Tareas a realizar |
**a)** Enumera todos los rasgos que el texto proporcionado atribuye al sonido del que parte la evolución del lenguaje.
**b)** Según el texto proporcionado, ¿en qué se materializa la evolución del mundo de las representaciones?
**c)** Indica si cada afirmación concuerda con el texto proporcionado y cita las palabras que lo deciden: (i) la evolución del propio lenguaje fue más rápida; (ii) entre las prácticas funerarias se menciona cubrir los cadáveres de pétalos de flores; (iii) las pinturas y grabados rupestres se atribuyen al homo sapiens loquens.

Texto proporcionado |
----
Por otro lado, la evolución del mundo de las representaciones, materializado en la fabricación de herramientas de piedra cada vez más perfeccionadas, es un hecho indudable, por lo que hay que suponer también una cierta correlación con el propio perfeccionamiento del lenguaje que sustentaba esas representaciones en su propia transmisión oral. Ahora bien, desde los primeros utensilios líticos perfeccionados y desde las primeras prácticas funerarias conocidas (enterrar a los cadáveres en determinadas posiciones, o cubrirlos en algún caso de pétalos de flores, etc) hasta las pinturas y grabados rupestres del homo sapiens loquens, hay menos distancia (cultural) que la que separa el balbuceo y la palabra articulada y distintiva. Ello parece presuponer también una evolución -sin duda mucho más lenta- del propio lenguaje (del sonido puramente imitativo, onomatopéyico, repetitivo y concreto, hasta el propiamente representativo y más o menos abstracto).
----
Datos de origen |
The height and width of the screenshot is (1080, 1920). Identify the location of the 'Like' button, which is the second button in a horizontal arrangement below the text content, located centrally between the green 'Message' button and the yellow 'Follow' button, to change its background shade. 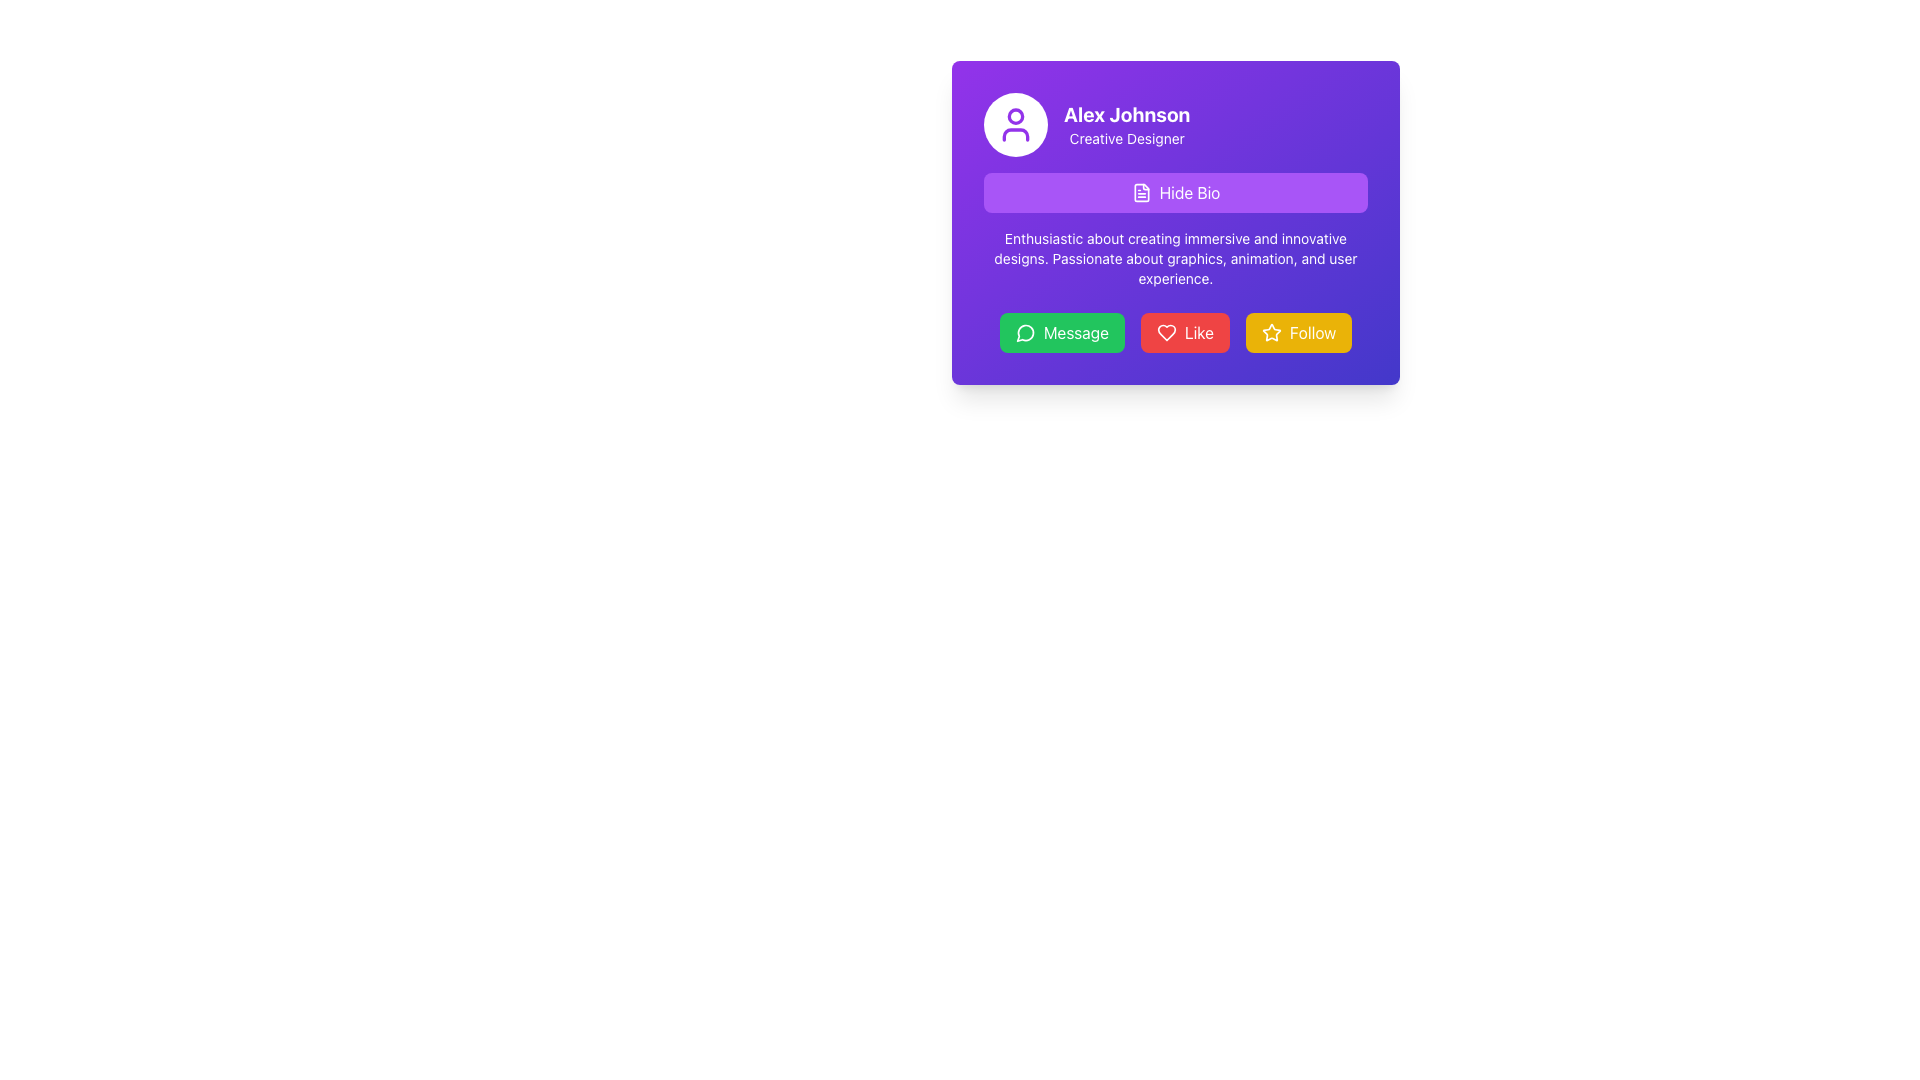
----
Soluciones |
**a)** Puramente imitativo, onomatopéyico, repetitivo y concreto.

**b)** En la fabricación de herramientas de piedra cada vez más perfeccionadas.

**c)**
(i) No: «sin duda mucho más lenta».
(ii) Sí: «cubrirlos en algún caso de pétalos de flores».
(iii) Sí: «las pinturas y grabados rupestres del homo sapiens loquens».